Student group brings national divestment movement to Geneseo

Although many businesses, organizations and even whole cities have dropped their investments from the fossil fuel industry in recent years, many colleges and universities across the country still have money invested in oil, coal and natural gas companies. “For colleges that are supposed to be preparing us for the future, we don’t think it’s appropriate for them to be investing in something that is destroying our planet,” junior Jessica Kroenert said.

Kroenert is a member of Divest SUNY Geneseo, the campus faction of the greater “divesting movement,” which works to convince investors to take their money out of the fossil fuel industry across the nation.

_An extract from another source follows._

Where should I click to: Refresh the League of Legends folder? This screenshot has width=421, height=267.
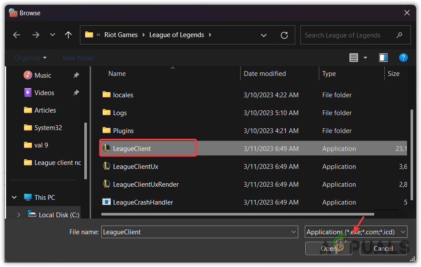click(284, 35)
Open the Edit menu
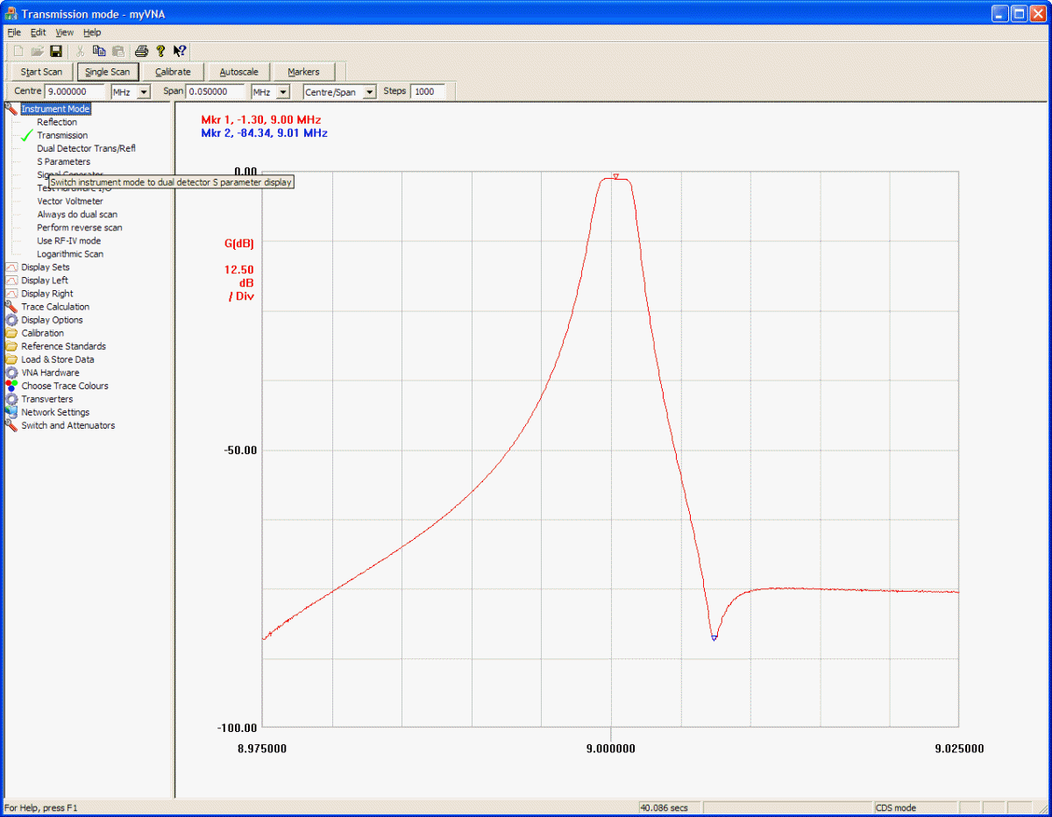This screenshot has width=1052, height=817. [38, 32]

The goal of this campaign is less about the actual investments, however, and more about taking a stand against the fossil fuel industry and its role in climate change.

“Geneseo divesting, or even the whole [State University of New York] system divesting, isn’t going to make a huge difference to the fossil fuel companies,” junior Mallory Ennist said. “But it’s more of a public demonstration that we don’t want our future powered by fossil fuels.”

While divesting is a relatively new initiative for Geneseo, Kroenert said this isn’t just a local concern; there are many student-led divestment campaigns across the country.

Geneseo’s campus has been taking steps over the years, including changes to reduce waste from dining halls, increase recycling and make newly constructed buildings more energy efficient.

Kreonert added that although Divest Geneseo is working on getting campus groups to drop any investments they have in fossil fuels, both the Geneseo Foundation and Campus Auxiliary Services still have investments in fossil fuel companies.

The group is making progress however, and eventually hopes to spur divestment in the whole SUNY system.

“This is a movement that’s really growing,” Kroenert said. “And for us to be the ones that start it off rather than jump on the bandwagon at the end would be a really positive thing.”

According to Kroenert, the group has been working on ways to spread the word, including forming partnerships with other clubs, beginning a letter-writing campaign and raising funds for typhoon emergency relief in the Philippines. It will also screen a film about the movement, titled Do the Math on Nov. 21.

The group has also been trying to use the movement’s signature orange backpack squares to get people talking about the cause. The group’s unofficial arts and advertising manager sophomore Jason Phillips said Divest also plans aesthetic displays constructed in the Union to grab people’s attention.

“We know that a lot of what we’re working toward is a big symbolic gesture,” junior James Kruegler said. “But we’re hoping that, by becoming part of this bigger coalition, it becomes such a big, thoughtful act that people start [to] think more about these ideas – or maybe start [to] think about them at all.”